Aufgabe 1: Welchen Weg wird der betroffene Beamte laut dem Sitzungsprotokoll gehen, falls das Bundesverfassungsgericht die Auffassung des Oberverwaltungsgerichts Nordrhein-Westfalen bestätigt?

Vorgelegter Text:
"""

Protokoll der Sitzung vom 10.05.2012

(Beifall bei der LINKEN)

Schließlich muss man berücksichtigen, wer das letzte Wort hat. Wenn das Bundesverfassungsgericht die Auffassung des Oberverwaltungsgerichts Nordrhein-Westfalen bestätigen sollte, wird der betroffene Beamte mit Sicherheit den Weg zum Europäischen Gerichtshof für Menschenrechte gehen, und dann wird dieses Urteil des Bundesverfassungsgerichts aufgehoben werden.

Das heißt, das Streikrecht wird Bestand haben. Es ist nur eine Frage der Zeit, bis es auch hier verstanden wird. Die Linke wird jedenfalls das Streikrecht immer verteidigen - für alle abhängig Beschäftigten, auch für die Beamtinnen und Beamten.

(Beifall bei der LINKEN und Zustim- mung bei den GRÜNEN)

"""

Datensätze aus einer Sammlung:
"""

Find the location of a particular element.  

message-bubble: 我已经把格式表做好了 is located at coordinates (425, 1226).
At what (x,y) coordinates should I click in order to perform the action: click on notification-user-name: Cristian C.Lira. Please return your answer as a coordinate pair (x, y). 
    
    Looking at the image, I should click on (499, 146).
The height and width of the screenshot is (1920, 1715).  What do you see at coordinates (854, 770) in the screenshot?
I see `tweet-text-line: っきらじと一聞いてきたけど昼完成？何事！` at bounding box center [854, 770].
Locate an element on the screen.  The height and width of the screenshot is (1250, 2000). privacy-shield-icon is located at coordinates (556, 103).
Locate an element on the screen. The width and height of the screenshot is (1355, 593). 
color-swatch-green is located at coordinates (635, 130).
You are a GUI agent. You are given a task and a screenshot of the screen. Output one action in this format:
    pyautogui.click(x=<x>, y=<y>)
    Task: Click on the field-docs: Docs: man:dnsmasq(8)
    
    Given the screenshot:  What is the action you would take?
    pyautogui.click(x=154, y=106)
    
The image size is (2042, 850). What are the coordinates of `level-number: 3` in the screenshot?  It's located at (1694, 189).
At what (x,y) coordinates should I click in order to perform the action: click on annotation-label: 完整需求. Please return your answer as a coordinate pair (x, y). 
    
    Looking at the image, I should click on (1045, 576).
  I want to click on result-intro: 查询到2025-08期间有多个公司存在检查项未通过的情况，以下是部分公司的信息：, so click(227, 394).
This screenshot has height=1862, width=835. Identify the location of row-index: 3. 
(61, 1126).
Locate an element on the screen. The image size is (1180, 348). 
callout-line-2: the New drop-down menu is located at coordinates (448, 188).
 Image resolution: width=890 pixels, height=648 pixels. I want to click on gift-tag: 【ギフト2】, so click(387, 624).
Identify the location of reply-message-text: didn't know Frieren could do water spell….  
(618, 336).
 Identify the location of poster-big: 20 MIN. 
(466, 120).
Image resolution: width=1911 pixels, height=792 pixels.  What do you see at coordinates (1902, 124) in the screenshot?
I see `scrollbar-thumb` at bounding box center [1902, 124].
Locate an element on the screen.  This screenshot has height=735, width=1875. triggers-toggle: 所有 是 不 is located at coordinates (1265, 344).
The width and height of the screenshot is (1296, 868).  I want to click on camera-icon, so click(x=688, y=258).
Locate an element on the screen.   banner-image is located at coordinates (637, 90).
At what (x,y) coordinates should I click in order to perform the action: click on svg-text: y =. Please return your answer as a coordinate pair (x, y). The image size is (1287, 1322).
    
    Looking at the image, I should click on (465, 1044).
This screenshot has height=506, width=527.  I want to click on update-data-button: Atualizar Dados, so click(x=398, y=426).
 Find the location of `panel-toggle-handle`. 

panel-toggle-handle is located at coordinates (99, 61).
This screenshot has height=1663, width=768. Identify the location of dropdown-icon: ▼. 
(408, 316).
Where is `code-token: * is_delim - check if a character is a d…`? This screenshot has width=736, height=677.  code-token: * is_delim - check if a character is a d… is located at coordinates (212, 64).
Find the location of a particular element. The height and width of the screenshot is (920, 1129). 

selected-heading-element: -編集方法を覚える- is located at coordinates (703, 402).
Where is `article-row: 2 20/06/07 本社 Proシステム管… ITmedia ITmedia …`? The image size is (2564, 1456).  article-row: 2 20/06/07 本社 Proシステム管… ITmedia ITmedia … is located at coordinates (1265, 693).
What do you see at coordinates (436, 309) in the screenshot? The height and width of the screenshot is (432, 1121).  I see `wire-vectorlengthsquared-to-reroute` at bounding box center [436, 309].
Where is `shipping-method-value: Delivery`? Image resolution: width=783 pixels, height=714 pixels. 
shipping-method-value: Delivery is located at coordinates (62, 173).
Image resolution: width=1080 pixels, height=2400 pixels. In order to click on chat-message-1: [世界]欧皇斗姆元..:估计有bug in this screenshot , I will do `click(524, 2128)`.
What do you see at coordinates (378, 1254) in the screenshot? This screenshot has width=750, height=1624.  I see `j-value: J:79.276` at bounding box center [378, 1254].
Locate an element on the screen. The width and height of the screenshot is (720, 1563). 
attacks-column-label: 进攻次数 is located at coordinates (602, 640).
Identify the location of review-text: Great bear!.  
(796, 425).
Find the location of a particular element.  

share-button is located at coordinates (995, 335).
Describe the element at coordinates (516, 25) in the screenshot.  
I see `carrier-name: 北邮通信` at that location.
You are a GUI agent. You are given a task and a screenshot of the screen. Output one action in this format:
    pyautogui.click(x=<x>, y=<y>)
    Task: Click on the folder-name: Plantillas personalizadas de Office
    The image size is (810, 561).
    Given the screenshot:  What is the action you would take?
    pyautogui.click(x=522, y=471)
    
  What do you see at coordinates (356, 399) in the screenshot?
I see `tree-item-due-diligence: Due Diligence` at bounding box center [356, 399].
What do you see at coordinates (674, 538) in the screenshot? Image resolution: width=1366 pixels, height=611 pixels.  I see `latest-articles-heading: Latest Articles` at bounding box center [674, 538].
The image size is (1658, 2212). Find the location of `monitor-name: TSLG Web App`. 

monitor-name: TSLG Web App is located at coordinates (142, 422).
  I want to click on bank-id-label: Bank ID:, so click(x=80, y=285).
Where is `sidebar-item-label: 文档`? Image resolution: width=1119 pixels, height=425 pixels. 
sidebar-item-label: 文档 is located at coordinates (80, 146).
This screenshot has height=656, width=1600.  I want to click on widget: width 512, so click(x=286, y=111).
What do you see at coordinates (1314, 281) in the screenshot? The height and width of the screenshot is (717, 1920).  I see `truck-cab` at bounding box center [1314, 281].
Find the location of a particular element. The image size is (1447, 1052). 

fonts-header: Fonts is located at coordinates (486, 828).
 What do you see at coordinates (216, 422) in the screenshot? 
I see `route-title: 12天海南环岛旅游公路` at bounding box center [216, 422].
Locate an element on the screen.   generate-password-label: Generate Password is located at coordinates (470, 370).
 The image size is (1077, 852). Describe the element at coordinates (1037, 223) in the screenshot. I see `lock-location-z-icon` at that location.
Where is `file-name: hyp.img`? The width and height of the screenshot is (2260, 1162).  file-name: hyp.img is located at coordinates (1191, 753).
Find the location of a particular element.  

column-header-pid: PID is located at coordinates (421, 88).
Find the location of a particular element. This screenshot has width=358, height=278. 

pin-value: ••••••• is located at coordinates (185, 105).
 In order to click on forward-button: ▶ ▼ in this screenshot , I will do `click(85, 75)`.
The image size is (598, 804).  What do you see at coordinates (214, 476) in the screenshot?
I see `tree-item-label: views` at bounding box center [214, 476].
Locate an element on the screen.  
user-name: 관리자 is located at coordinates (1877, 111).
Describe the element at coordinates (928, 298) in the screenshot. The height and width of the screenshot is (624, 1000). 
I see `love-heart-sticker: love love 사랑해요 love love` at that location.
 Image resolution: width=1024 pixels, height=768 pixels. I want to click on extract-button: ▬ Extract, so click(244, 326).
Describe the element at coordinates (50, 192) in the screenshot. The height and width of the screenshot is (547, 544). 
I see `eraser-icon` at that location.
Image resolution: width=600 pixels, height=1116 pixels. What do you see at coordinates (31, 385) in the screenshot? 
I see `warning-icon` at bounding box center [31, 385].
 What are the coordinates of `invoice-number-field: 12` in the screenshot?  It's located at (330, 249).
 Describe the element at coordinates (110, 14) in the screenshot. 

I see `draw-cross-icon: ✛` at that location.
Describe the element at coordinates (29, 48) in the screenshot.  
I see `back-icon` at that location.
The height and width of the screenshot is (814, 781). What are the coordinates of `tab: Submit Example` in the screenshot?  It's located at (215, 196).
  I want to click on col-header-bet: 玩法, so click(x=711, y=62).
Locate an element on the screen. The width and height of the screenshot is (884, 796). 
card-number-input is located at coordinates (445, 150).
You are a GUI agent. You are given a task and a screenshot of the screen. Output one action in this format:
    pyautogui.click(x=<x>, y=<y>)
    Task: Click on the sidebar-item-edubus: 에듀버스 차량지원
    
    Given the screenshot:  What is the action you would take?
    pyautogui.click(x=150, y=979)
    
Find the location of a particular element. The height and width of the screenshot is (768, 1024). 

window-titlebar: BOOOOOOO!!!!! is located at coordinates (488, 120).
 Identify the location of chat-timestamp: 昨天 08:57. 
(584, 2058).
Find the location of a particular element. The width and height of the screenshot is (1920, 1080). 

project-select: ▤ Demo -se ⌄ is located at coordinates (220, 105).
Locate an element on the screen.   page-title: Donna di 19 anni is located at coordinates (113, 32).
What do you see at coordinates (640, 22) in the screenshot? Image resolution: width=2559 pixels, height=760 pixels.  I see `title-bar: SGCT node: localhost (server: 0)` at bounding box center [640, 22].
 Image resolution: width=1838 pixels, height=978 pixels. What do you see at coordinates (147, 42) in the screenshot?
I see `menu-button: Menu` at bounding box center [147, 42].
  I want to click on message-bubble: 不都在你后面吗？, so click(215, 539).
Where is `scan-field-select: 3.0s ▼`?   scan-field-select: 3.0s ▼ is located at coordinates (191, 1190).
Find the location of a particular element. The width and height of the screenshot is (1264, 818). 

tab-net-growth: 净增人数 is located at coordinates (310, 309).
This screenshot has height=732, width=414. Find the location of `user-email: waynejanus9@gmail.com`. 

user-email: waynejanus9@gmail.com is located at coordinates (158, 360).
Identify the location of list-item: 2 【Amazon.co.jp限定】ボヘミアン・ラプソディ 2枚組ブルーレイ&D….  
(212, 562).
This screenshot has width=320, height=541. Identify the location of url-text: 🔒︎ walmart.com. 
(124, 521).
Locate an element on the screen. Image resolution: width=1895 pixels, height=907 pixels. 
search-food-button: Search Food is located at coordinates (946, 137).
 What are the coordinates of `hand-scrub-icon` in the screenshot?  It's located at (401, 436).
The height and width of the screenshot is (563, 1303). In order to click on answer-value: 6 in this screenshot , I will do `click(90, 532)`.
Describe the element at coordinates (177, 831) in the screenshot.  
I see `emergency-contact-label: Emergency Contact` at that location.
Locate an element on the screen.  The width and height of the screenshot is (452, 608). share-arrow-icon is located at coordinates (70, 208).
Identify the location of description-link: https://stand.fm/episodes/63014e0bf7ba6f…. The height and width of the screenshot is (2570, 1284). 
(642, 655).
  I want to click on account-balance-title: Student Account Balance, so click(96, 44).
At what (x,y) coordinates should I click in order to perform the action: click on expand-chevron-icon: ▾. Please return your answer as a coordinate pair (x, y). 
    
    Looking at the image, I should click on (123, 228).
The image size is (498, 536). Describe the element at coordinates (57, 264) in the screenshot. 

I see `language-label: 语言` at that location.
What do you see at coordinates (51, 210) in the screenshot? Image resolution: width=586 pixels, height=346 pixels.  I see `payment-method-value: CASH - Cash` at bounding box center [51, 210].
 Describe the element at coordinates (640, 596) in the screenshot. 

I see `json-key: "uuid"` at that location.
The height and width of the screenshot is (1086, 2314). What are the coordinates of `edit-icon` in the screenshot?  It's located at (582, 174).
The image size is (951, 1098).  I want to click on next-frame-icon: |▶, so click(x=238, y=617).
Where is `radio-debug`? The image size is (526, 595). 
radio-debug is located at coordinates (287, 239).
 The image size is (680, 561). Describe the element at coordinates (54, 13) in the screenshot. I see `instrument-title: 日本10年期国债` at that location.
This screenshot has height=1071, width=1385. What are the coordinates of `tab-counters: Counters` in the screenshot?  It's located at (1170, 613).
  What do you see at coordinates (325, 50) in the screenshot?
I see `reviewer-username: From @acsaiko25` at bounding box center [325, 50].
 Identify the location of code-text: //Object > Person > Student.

"""

Aufgabe 2: Schreiben Sie aus den Datensätzen die Zeilen von der Zeile mit „coordinates (1265, 344).“ bis zur Zeile mit „coordinates (637, 90).“ unverändert ab, beide Zeilen eingeschlossen.

Lösung 1: Er wird den Weg zum Europäischen Gerichtshof für Menschenrechte gehen.

Lösung 2:
Locate an element on the screen.  This screenshot has height=735, width=1875. triggers-toggle: 所有 是 不 is located at coordinates (1265, 344).
The width and height of the screenshot is (1296, 868).  I want to click on camera-icon, so click(x=688, y=258).
Locate an element on the screen.   banner-image is located at coordinates (637, 90).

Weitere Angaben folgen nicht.